I suppose we could end up as one of those nude resorts. Gibraltar as one, big nude place.
This may seem to be far-fetched, but who could have imagined that women are already walking around half-naked?
And since the fashion world appears to be dominated by men, it is men who are undressing the women – and in public as the accepted norm.
Men, of course, remain all dressed up. Just as well…”

This complete and utter garbage journalism reads like the ramblings of a complete lunatic. Where no point is actually made.

Is he trying to empower women by telling them they can dress how they like and not to be sold falsehoods by corporate marketing?

Is he questioning their ability to make decisions for themselves by telling them that men pick what they wear to satisfy their own desires?

What is clear, is this opinion can be dismissed as absolute drivel.
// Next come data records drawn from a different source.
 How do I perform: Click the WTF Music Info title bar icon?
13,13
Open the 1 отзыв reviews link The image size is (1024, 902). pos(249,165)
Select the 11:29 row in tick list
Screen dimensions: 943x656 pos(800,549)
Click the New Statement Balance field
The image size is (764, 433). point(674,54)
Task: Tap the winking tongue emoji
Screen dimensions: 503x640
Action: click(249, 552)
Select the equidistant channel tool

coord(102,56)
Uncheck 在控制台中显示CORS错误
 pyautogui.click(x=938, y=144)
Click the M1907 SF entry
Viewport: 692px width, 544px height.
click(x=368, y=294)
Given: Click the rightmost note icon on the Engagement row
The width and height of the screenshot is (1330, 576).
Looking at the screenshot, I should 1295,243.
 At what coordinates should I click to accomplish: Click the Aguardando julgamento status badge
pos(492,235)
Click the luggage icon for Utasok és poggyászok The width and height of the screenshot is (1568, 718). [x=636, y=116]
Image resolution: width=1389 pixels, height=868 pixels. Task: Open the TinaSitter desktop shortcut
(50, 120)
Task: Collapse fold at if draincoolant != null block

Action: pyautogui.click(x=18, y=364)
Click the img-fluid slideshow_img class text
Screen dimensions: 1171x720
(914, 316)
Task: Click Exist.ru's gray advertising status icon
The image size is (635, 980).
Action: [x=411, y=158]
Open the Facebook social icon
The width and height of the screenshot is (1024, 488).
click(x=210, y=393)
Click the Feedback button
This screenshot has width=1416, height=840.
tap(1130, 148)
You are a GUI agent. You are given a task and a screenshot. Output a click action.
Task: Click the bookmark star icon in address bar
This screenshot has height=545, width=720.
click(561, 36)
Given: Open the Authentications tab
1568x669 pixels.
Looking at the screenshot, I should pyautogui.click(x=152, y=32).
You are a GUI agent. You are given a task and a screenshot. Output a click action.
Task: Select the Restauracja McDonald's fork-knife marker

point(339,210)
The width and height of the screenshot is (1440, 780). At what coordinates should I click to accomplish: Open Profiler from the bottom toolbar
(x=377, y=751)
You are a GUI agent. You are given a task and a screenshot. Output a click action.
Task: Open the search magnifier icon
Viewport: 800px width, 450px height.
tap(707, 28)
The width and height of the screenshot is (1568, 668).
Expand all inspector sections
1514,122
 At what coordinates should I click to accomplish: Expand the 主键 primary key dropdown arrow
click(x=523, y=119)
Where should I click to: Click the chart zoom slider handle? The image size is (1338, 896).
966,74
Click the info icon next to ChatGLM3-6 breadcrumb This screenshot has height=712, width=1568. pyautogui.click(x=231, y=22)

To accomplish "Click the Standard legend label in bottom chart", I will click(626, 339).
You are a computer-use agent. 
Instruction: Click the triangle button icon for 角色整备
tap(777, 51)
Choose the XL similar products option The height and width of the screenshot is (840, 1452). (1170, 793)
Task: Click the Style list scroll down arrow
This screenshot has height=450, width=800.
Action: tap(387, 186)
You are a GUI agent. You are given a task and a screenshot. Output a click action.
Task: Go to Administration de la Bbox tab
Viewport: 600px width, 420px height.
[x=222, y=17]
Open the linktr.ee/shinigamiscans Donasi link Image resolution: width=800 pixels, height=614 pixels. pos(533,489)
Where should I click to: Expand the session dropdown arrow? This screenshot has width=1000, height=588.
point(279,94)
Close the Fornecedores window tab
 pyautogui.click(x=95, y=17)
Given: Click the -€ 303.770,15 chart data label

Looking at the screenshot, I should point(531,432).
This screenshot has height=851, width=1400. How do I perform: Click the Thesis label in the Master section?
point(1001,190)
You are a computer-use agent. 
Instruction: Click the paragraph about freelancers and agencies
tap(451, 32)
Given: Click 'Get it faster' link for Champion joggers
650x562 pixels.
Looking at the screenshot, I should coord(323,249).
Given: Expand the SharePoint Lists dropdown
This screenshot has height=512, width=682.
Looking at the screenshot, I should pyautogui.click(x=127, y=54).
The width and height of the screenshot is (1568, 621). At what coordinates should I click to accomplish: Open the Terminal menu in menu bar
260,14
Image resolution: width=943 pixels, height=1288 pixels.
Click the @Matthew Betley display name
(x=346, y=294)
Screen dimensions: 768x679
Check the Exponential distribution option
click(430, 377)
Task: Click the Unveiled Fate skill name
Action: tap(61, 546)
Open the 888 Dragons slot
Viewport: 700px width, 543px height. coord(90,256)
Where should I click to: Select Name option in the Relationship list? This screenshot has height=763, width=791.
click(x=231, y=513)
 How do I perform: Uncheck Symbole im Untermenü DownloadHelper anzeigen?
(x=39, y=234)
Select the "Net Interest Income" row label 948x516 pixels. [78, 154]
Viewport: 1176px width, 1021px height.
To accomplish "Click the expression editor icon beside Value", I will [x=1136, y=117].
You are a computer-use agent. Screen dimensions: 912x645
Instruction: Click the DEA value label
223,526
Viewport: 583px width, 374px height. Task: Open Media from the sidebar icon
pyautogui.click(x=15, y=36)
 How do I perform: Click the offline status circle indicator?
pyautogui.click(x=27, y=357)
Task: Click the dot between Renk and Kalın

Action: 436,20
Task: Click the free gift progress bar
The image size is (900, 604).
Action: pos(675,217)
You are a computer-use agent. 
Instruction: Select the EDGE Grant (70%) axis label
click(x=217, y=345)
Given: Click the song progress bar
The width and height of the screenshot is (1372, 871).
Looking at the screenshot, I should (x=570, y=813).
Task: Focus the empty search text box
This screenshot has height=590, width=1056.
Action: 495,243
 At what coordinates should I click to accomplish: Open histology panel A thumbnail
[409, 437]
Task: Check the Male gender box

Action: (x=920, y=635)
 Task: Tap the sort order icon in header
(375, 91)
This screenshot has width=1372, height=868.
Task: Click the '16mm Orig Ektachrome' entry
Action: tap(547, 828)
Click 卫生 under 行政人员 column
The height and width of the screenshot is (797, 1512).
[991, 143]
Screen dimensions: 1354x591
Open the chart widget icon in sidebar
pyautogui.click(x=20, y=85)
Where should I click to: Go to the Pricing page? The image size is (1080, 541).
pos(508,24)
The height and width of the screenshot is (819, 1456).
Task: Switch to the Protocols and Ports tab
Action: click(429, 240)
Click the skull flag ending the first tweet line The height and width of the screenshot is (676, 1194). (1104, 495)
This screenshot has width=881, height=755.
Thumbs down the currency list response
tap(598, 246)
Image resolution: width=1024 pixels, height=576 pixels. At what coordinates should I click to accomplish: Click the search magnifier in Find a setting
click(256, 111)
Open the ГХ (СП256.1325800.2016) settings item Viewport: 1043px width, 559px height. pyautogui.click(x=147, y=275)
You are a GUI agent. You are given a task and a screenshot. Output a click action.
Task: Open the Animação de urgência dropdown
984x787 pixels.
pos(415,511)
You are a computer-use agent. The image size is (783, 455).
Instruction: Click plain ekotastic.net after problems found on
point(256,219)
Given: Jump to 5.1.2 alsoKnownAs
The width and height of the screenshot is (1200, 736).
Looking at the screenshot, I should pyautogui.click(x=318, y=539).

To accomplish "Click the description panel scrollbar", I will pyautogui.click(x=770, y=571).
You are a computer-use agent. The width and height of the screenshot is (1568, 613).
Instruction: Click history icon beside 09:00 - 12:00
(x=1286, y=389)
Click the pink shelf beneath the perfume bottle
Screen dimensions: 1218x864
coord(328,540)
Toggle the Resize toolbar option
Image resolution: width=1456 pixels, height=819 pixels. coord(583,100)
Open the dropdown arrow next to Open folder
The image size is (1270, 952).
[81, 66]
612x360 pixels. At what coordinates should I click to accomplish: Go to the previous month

Fueled with vile and disgusting comparisons such as, “If breast-feeding in public is to be made legal, how long will it be for the exhibiting by women of their breasts at all time being commonplace.”

Armando clearly doesn’t have a working knowledge of the physical, and psychological traumas that mothers endure not just during the pregnancy, or during labour, but in recovery. Perhaps Arnando, and his 1950s opinions, haven’t read up on topics such as post natal depression, body shaming, feelings of inadequacy.

As most people will already know, breast-feeding not only provides food and nutrients to a developing baby, but it can help to create a bond between mother and child. Mothers, first time, or otherwise can struggle with creating bonds with their newborn children at their early stages, especially if they have gone through a traumatic experience. Breast-feeding can help them developing a connection that they are struggling to achieve, and they should be allowed to do so in a situation where they feel comfortable and relaxed.

Being shamed into toilet cubicles because of fools opinions will not help with something that is a very serious subject, and it is not an opinion that should be being printed by any publication with ethics.

Pre-historic views such as this are regressive, and damaging.

If people share Armando’s opinion, or opinions of a similar nature, then the advice of the modern day is that we’ve moved on, stay inside and drop your blinds, you’re no longer of relevance. Or if you do choose to leave the house and find yourself offended by a woman breastfeeding, or any other scenario which you consider taboo, then turn your head. It’s not a public display and offence to the uneducated, it’s a moment of privacy with family.